翌日、秋は生放送の音楽番組出演のため、テレビ局に来ていた。
「…大丈夫ですか?」
リハーサルを終えて控室に戻り、ぼーっと過ごしていた秋は、そんな不安げなマネージャー藤堂の問いかけに、咄嗟にぎこちなく笑顔を作って頷いた。
あの後、春と秋は眠ることはなく、ただじっと朝までそっと寄り添って過ごした。
しかし秋がそうしてぼーっとしてしまったのは眠気などが理由ではなく、やはり春のことを考えてしまっていたからだ。
――春は大丈夫だろうか。
そう思ってから、秋は昨夜のことを思い返した。
春が必死に伝えてくれた言葉。
"一緒にいたい"
秋にとって、それは何よりも嬉しい言葉だった。
秋だってそうだ。
春とこの先ずっと、一緒にいたい。
秋の望みは、春の望みと重なっていた。
それでも秋がそうして考え込んでしまうのは、明け方の春の涙を見たからだ。
想いを伝え合ってキスをした時、春の手は怯えているようにひどく震えていた。
苦しい――、
そう思っているのは、春の目を見れば良く分かった。
自分の存在が、春を苦しめている。
一緒にいたいとお互い願っているのに、
一緒にいると、春を苦しめてしまう。
秋の中で導き出したその事実が、秋の心に暗く影を落とした。
行き場のない想いを吐き出すように、秋は小さくため息をついた。
と、その時、
コンコンコン、と楽屋の扉が小さく鳴らされた。
はい、と藤堂が扉を開けると、そこには春の事務所の社長である霧峰志子 が立っていた。

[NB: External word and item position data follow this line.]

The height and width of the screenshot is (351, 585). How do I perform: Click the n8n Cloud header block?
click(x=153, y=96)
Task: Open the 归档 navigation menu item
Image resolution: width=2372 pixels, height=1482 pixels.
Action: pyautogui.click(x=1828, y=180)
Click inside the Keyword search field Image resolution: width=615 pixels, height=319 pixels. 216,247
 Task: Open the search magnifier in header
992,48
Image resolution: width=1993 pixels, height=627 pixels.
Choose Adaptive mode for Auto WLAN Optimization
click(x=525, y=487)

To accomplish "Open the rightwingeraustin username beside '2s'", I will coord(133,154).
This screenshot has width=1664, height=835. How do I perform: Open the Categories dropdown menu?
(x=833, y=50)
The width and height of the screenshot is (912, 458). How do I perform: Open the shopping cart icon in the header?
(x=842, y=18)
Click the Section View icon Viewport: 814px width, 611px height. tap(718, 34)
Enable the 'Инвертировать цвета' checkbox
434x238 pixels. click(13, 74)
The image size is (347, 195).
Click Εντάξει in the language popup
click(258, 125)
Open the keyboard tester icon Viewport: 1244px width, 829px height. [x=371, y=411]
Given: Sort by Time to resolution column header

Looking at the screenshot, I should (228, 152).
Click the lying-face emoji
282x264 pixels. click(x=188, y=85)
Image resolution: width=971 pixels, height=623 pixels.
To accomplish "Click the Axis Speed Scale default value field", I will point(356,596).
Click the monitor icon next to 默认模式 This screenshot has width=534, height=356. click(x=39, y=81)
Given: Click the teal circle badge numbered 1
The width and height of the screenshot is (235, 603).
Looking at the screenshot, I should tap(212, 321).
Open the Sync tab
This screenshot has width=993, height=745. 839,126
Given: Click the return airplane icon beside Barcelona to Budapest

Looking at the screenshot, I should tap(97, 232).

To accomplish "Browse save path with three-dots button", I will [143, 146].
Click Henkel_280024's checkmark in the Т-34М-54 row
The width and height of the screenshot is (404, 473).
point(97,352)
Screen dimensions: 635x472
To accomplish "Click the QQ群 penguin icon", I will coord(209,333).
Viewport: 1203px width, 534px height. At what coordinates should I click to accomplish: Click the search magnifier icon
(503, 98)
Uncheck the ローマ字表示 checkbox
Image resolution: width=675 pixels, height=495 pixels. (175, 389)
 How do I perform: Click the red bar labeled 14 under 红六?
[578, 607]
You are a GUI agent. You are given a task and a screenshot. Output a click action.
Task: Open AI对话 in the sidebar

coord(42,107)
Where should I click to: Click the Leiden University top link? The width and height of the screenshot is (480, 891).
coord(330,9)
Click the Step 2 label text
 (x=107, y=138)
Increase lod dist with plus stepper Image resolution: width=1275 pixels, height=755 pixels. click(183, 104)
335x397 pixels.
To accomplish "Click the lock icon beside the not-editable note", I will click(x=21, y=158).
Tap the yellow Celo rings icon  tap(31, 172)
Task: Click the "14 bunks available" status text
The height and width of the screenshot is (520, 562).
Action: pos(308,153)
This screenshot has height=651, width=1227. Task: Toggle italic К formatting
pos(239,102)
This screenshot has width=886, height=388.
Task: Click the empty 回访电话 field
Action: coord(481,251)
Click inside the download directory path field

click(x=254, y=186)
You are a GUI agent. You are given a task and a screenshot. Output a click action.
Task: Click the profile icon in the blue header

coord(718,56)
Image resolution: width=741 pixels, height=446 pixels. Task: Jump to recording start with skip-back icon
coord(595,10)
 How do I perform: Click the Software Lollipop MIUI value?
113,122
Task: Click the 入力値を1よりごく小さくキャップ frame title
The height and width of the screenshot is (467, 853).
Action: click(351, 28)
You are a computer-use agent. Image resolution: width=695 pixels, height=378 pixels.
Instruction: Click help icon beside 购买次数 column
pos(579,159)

思いもよらぬ突然の訪問に、秋は反射的に飛び跳ねるように立ち上がった。
その様を見て霧峰はふふ、と小さく笑い、ごめんね本番前に、と言い、秋が座っていた向かいの椅子にすとん、と腰を下ろした。
そうして、お使いを頼まれてくれる?と藤堂に万札を渡し、藤堂は霧峰に言われた通り、近くのコンビニへ行くために楽屋を出て行った。